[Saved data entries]
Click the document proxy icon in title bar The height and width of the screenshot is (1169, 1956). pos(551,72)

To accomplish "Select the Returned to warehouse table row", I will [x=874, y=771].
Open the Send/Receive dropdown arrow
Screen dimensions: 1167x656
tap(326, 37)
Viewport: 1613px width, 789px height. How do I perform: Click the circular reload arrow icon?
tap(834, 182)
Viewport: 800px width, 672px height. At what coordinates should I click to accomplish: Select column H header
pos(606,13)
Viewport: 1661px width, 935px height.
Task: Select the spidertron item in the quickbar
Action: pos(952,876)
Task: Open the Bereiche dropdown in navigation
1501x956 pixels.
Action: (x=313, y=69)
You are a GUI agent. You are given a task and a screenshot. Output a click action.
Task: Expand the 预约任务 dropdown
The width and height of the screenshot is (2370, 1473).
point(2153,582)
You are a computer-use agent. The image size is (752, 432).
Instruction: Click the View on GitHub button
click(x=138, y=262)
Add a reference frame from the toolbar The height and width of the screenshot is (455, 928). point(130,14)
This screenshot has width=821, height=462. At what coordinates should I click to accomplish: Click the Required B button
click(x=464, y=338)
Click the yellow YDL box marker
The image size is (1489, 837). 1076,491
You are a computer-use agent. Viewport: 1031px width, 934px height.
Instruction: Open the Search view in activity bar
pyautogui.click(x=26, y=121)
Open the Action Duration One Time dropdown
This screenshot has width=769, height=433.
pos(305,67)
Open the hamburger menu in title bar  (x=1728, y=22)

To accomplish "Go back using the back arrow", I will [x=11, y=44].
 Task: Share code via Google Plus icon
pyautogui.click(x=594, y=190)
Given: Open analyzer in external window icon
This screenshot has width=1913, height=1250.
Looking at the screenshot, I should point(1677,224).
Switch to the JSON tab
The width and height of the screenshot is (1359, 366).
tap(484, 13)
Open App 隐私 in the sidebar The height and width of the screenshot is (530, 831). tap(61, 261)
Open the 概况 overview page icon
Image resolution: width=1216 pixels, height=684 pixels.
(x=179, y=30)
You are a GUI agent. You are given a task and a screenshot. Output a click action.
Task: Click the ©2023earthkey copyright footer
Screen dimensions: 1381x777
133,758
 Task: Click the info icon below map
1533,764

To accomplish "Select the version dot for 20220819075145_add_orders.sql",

# [EXERCISE INSTRUCTIONS]
The lines to show are those in the data above that include "computer".

# [SOLUTION BELOW]
You are a computer-use agent. The image size is (752, 432).
You are a computer-use agent. Viewport: 1031px width, 934px height.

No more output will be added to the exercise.